Em sua análise, o prefeito Guilherme Ávila usa dois pesos e duas medidas ao lidar com o posicionamento da Câmara. Citou como exemplo a postura dos parlamentares que seguiram o Tribunal de Contas e rejeitaram contrato terceirizado na prefeitura. Correa ponderou que, mesmo após a retaliação velada, não deixou de votar nos projetos do Executivo. “Minha postura ao longo dos anos não é de atrapalhar a população e tenho votação transparente”, afirmou. Segundo ele, o voto favorável à abertura do pedido de cassação tinha por objetivo a oportunidade de defesa do chefe do Executivo. “Podia se defender e pronto, mas nem abriu o processo e veio a retaliação”, disse. Para ele,  a Câmara negar o pedido de abertura formulado pela vereadora Paula Lemos, caracteriza posicionamento contrário ao trabalho da CPI. “Votei a favor para que a Câmara pudesse amadurecer  e discutir mais o assunto”, opinou. A denúncia foi arquivada e teve quatro votos a favor e 12 contra.

BANCADA: Paulo Correa não tem participado das reuniões de bancada que antecedem as sessões ordinárias. E reconhece que alguns vereadores têm interesse para que saia da base aliada. “Acho que conseguiram, não estou sendo convidado, não faço questão, tenho meu voto na Câmara e pronto. Se for convidado darei minha contribuição”, declarou.

COMPROMISSO: A coligação entre PSDB e PR para a  eleição de Guilherme Ávila foi costurada pelos diretórios estaduais dos partidos. Entretanto, a união das legendas incluía compromissos de Guilherme Ávila que, segundo Paulo Correa, não foram cumpridos. “Ele sabe que não cumpriu, mas não ligo para isso e não farei retaliação de maneira alguma, sou da política  para frente e o que puder ajudar a cidade farei”, contou. O compromisso incluia a indicação nas secretarias de Educação e Assistência Social. “Nada disso aconteceu e nem por isso fui contra ele”, revelou.

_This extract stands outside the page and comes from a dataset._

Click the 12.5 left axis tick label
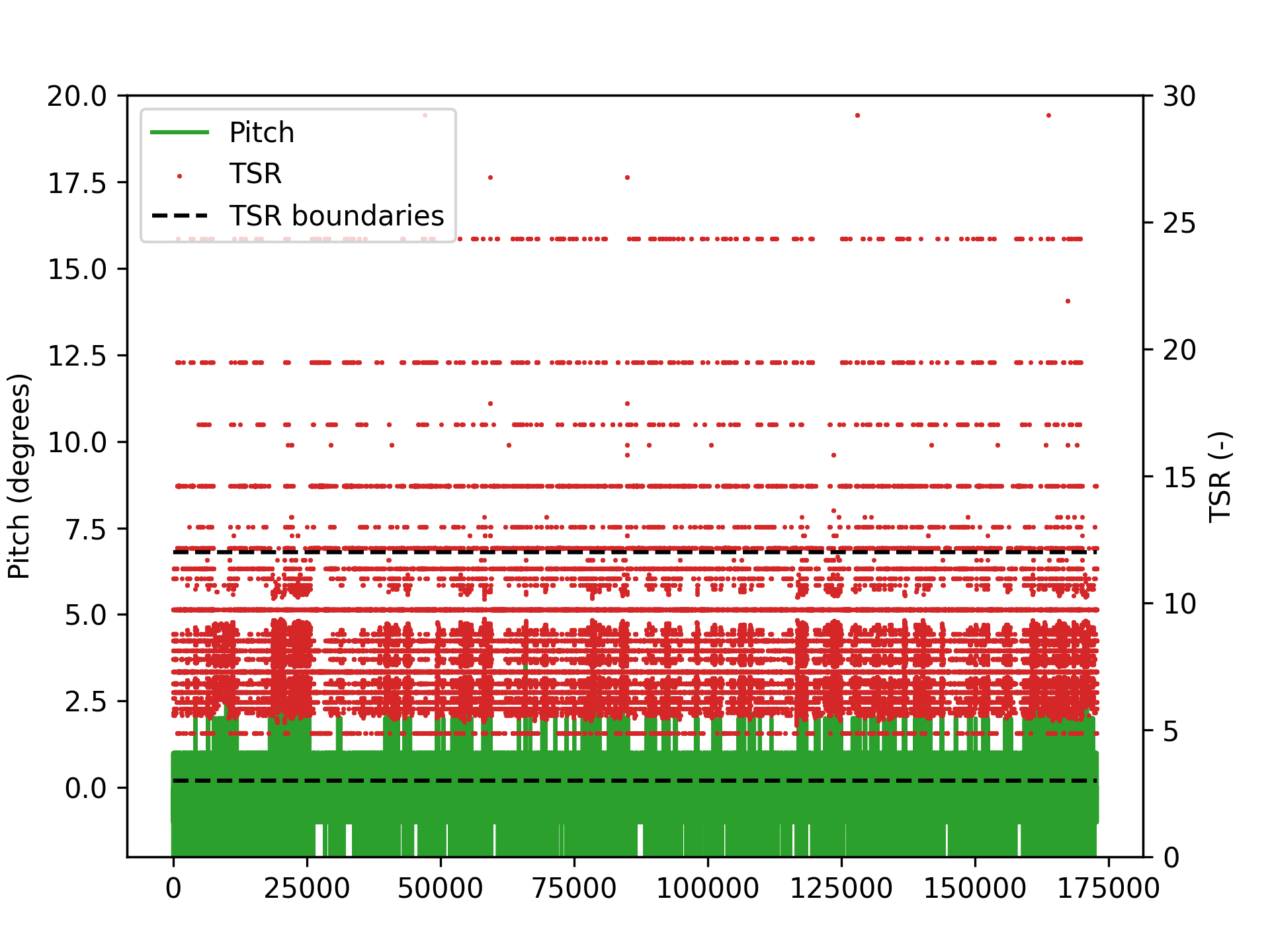Viewport: 1270px width, 952px height. [x=77, y=356]
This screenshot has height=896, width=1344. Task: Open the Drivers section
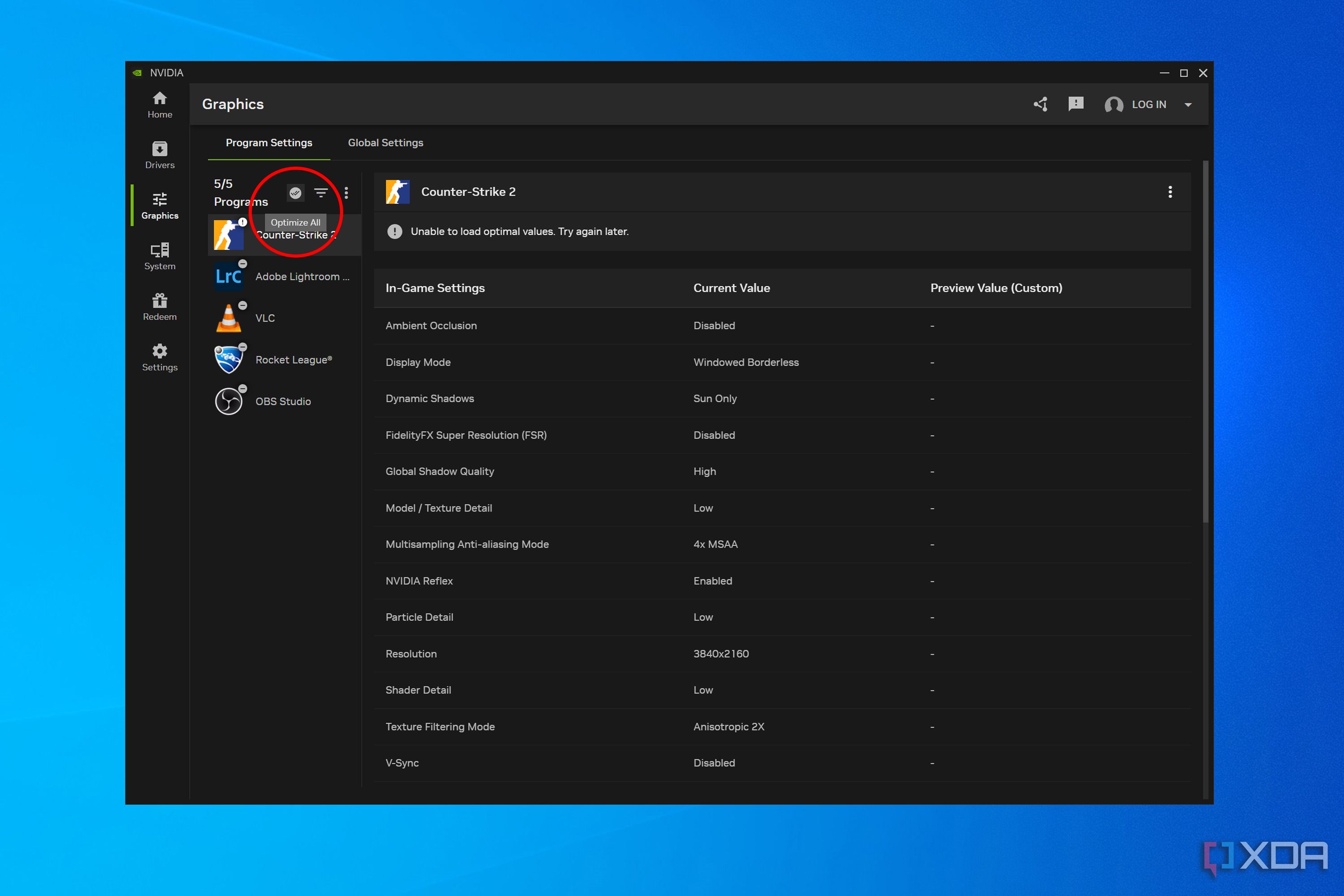tap(159, 155)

VOTAÇÕES: O vereador lembrou que teve outros posicionamentos contrários ao Executivo e que, portanto, seu voto a favor da abertura da cassação não foi surpresa. “Tenho pouco contato com o PSDB e se acharam surpresa é porque não acompanham meu trabalho na Câmara”, lembrou. Citou como exemplos voto contra a criação de 11 secretarias, da taxa de lixo e de cemitério.